The records below are to be transcribed exactly, with the pictures removed.

━━━━━━━━━━━━━━━━

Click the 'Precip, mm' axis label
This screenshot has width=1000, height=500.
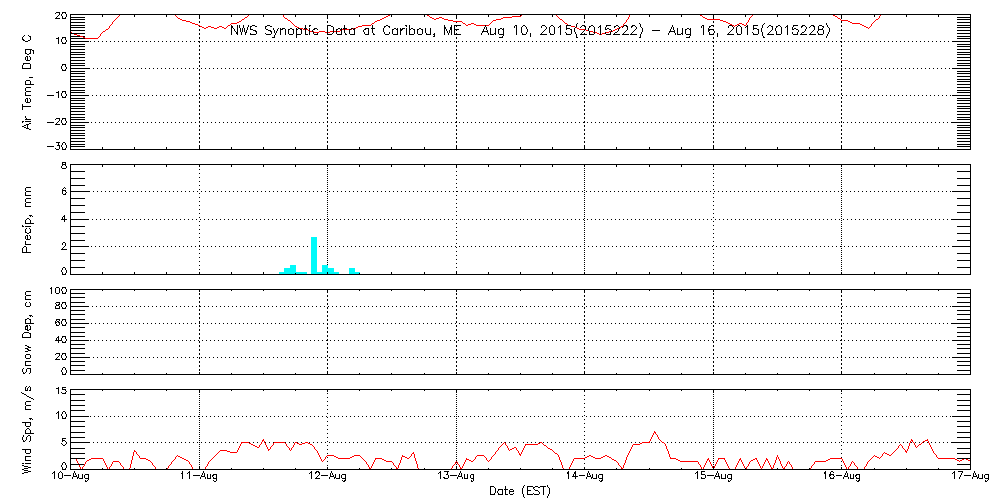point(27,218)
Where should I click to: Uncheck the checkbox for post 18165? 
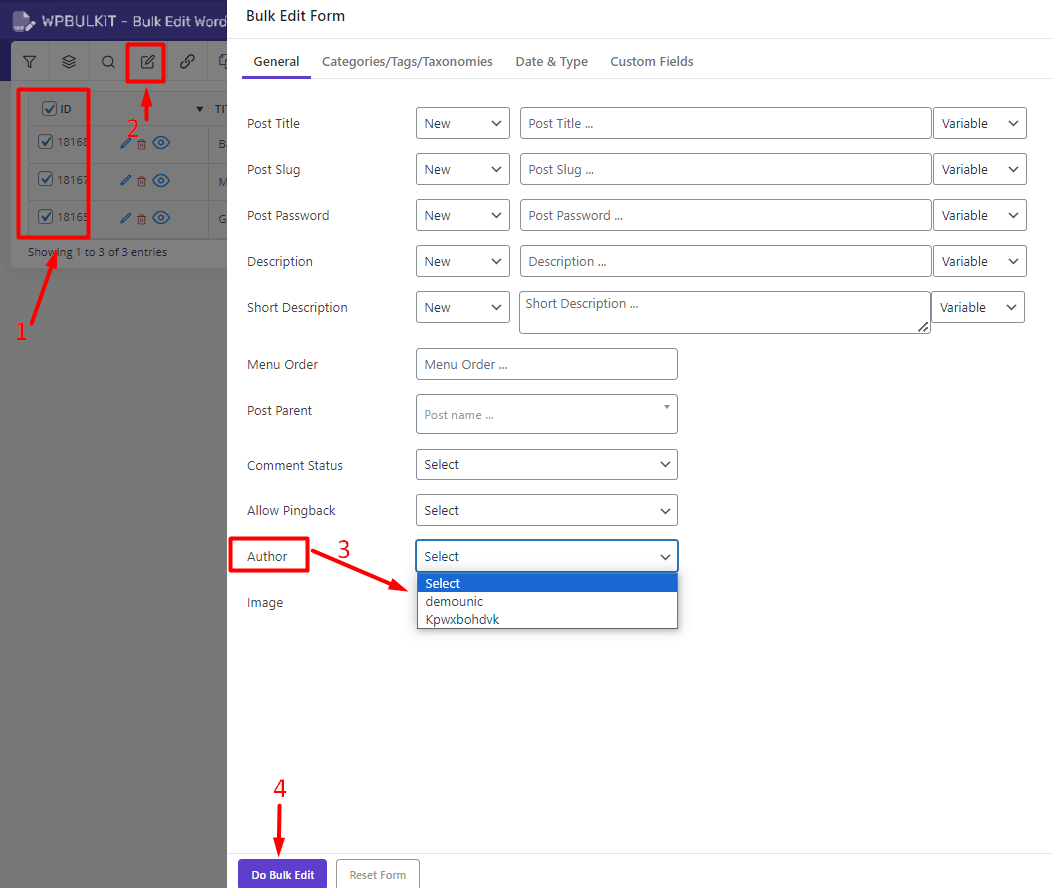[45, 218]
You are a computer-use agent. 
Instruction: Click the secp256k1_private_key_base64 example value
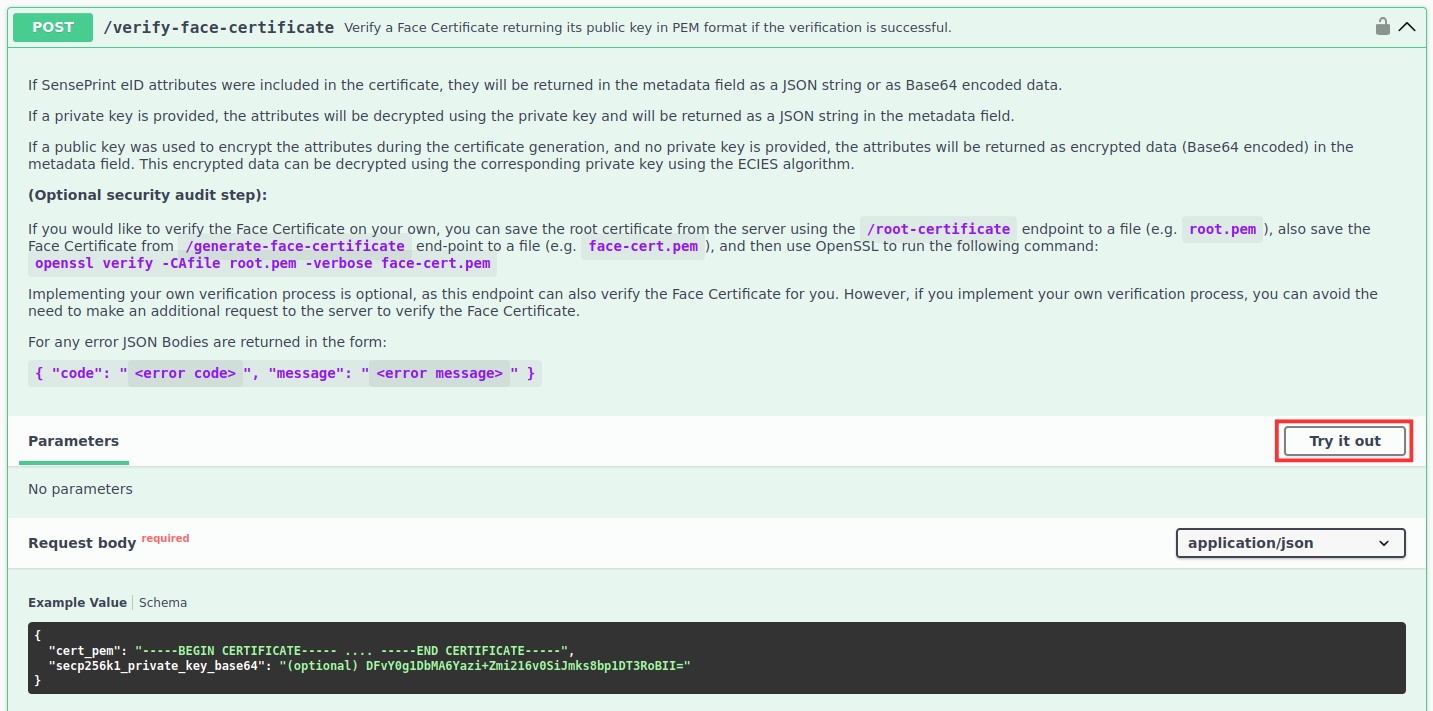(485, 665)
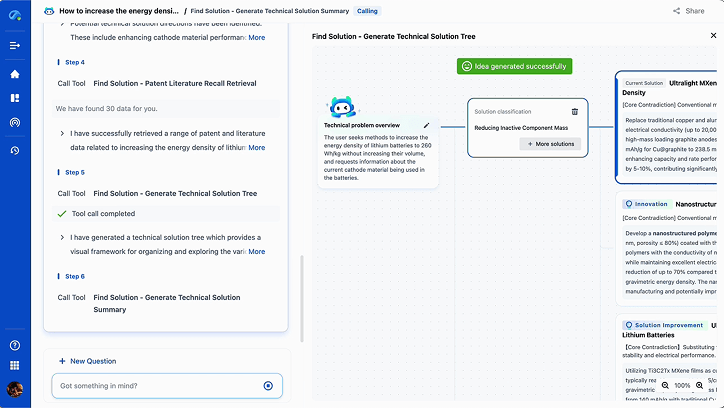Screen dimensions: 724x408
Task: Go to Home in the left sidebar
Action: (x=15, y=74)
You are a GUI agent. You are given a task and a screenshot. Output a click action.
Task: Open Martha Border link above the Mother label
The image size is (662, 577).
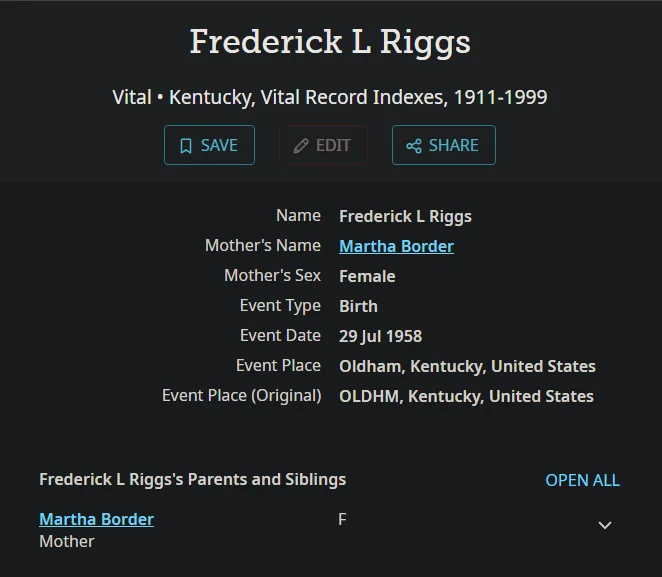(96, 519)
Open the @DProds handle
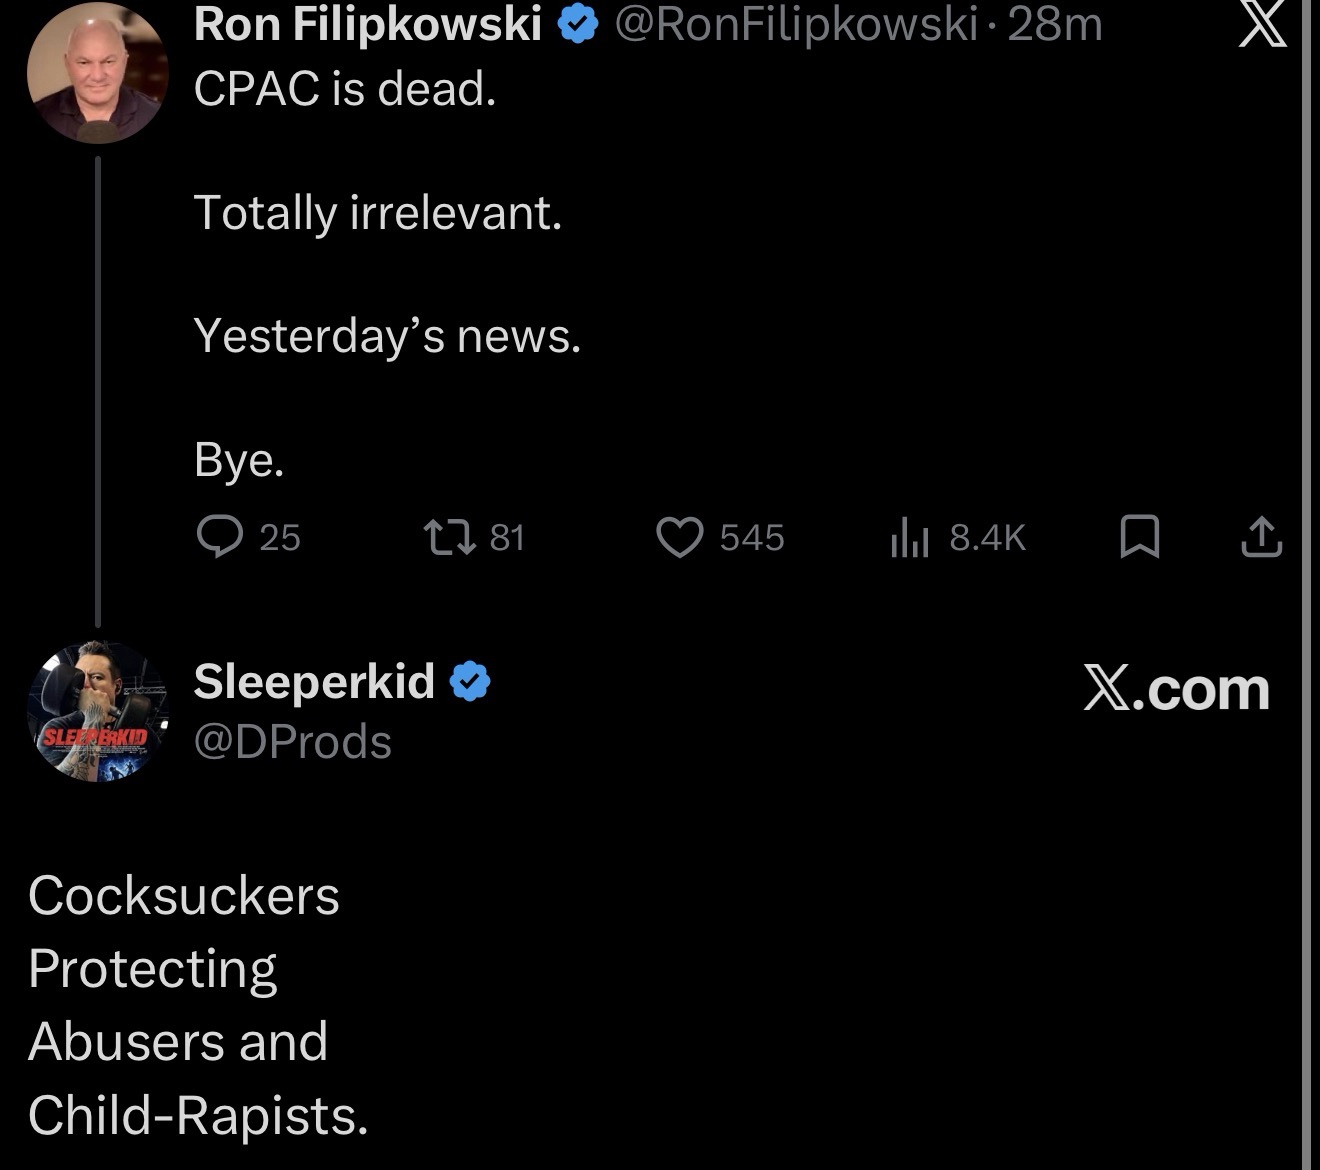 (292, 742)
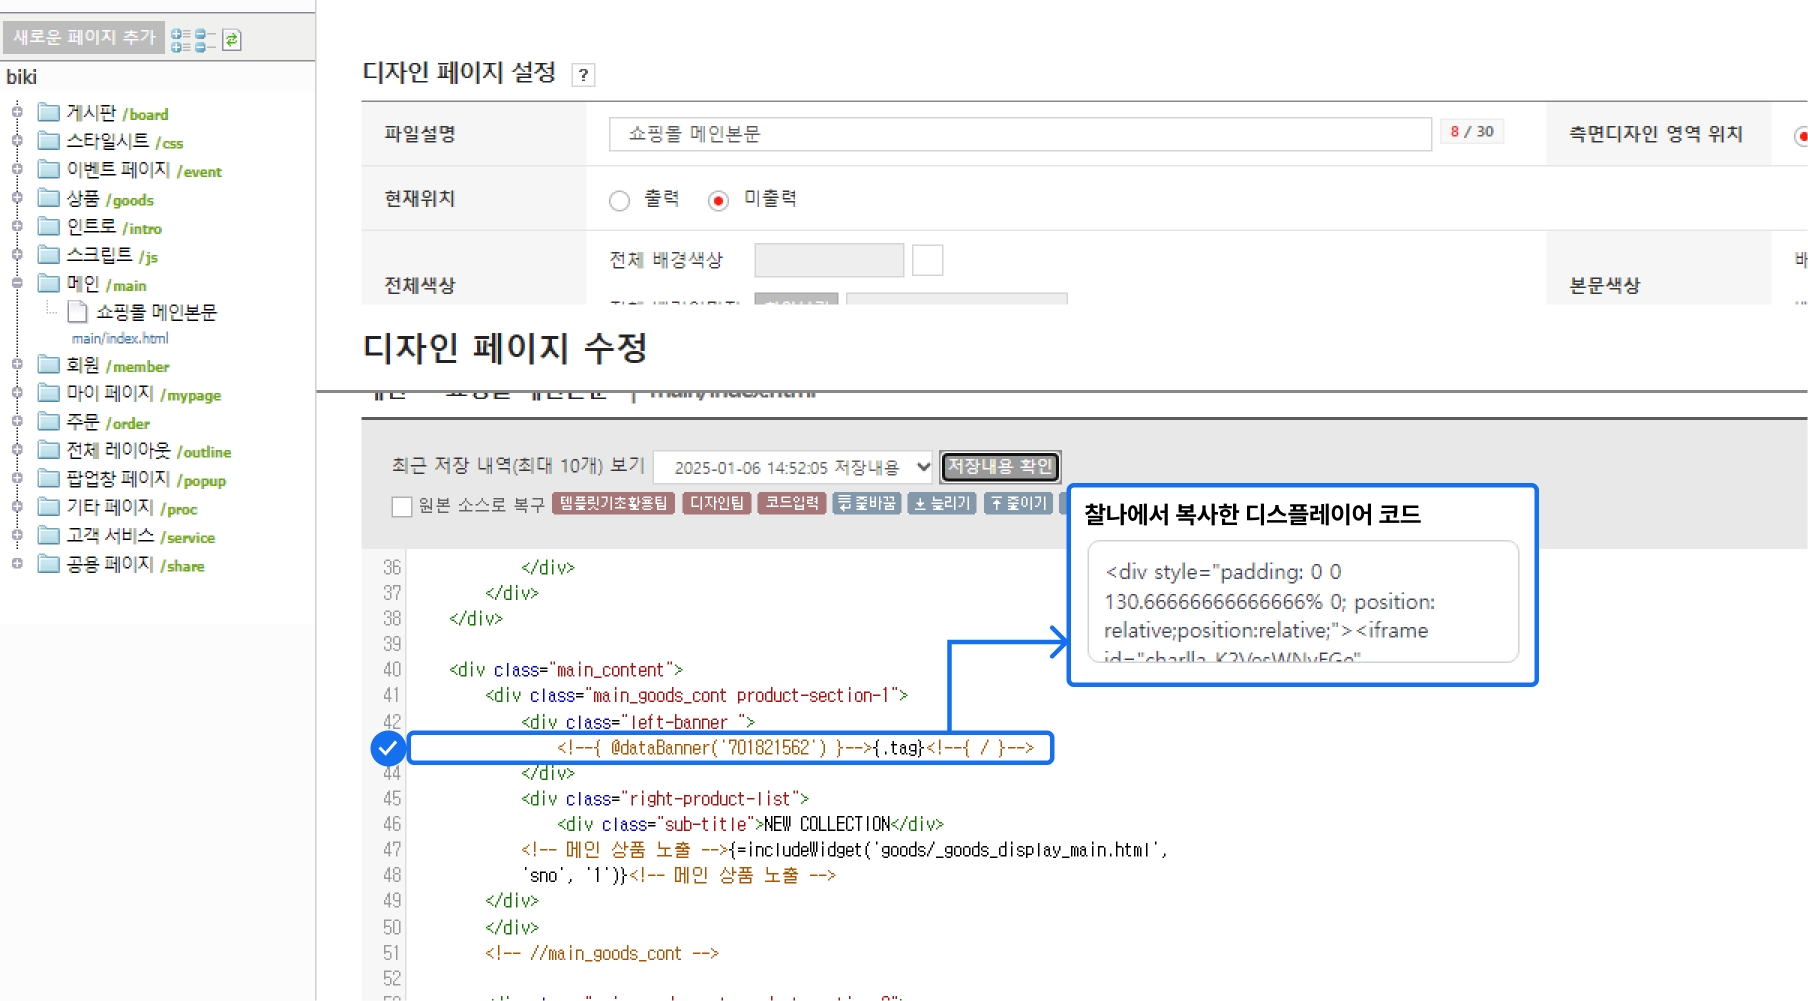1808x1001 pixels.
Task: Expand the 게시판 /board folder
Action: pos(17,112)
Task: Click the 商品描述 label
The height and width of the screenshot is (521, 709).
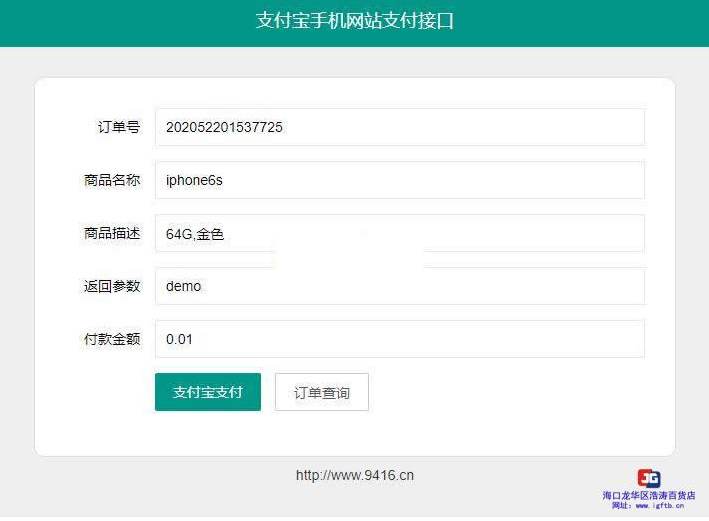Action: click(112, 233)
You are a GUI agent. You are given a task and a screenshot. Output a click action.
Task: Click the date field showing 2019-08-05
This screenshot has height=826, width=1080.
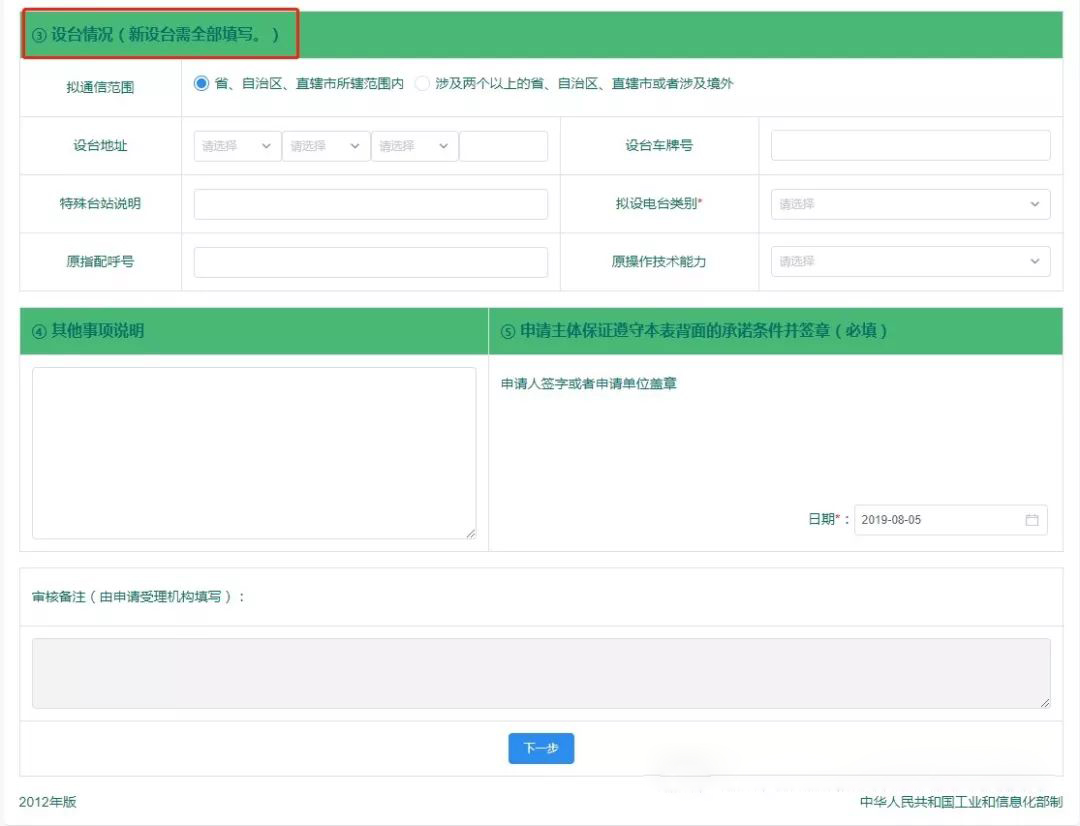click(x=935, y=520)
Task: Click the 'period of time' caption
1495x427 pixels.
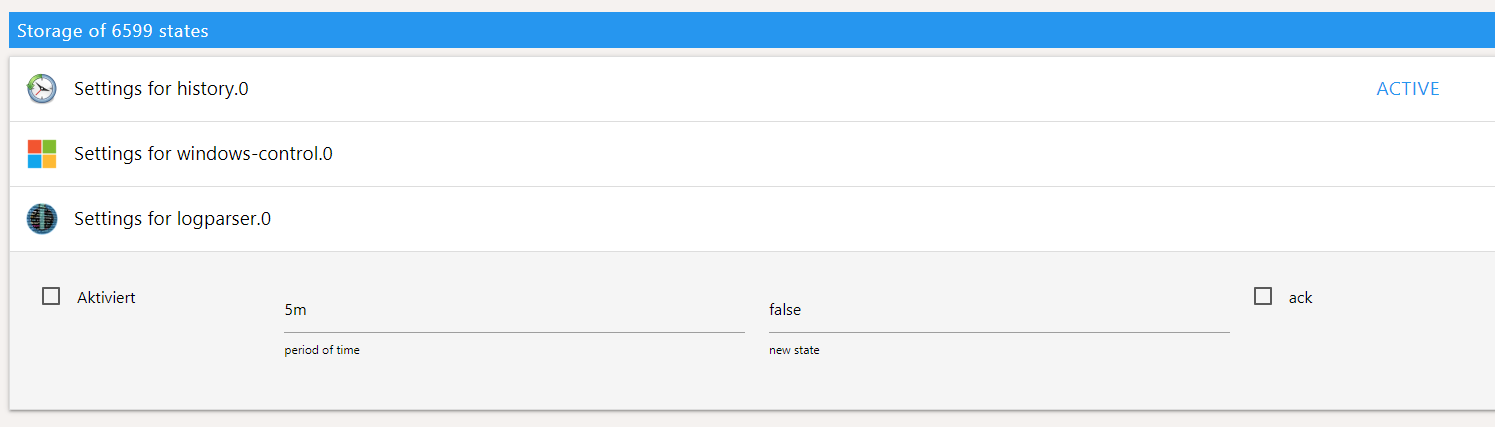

━━━━━━━━━━━━━━━━

> **Answer space**:
Click the 'Precip, mm' axis label
This screenshot has width=1000, height=500.
point(27,218)
Where should I click to: Uncheck the checkbox for post 18165? 
[45, 218]
You are a computer-use agent. 
Instruction: Click the secp256k1_private_key_base64 example value
(485, 665)
Screen dimensions: 724x408
Task: Go to Home in the left sidebar
Action: (x=15, y=74)
You are a GUI agent. You are given a task and a screenshot. Output a click action.
Task: Open Martha Border link above the Mother label
The image size is (662, 577).
(96, 519)
Open the @DProds handle
 (292, 742)
1808x1001 pixels.
Task: Expand the 게시판 /board folder
Action: pos(17,112)
Task: Click the 商品描述 label
The height and width of the screenshot is (521, 709).
Action: click(112, 233)
You are a GUI agent. You are given a task and a screenshot. Output a click action.
Task: Click the date field showing 2019-08-05
This screenshot has height=826, width=1080.
click(x=935, y=520)
Task: Click the 'period of time' caption
1495x427 pixels.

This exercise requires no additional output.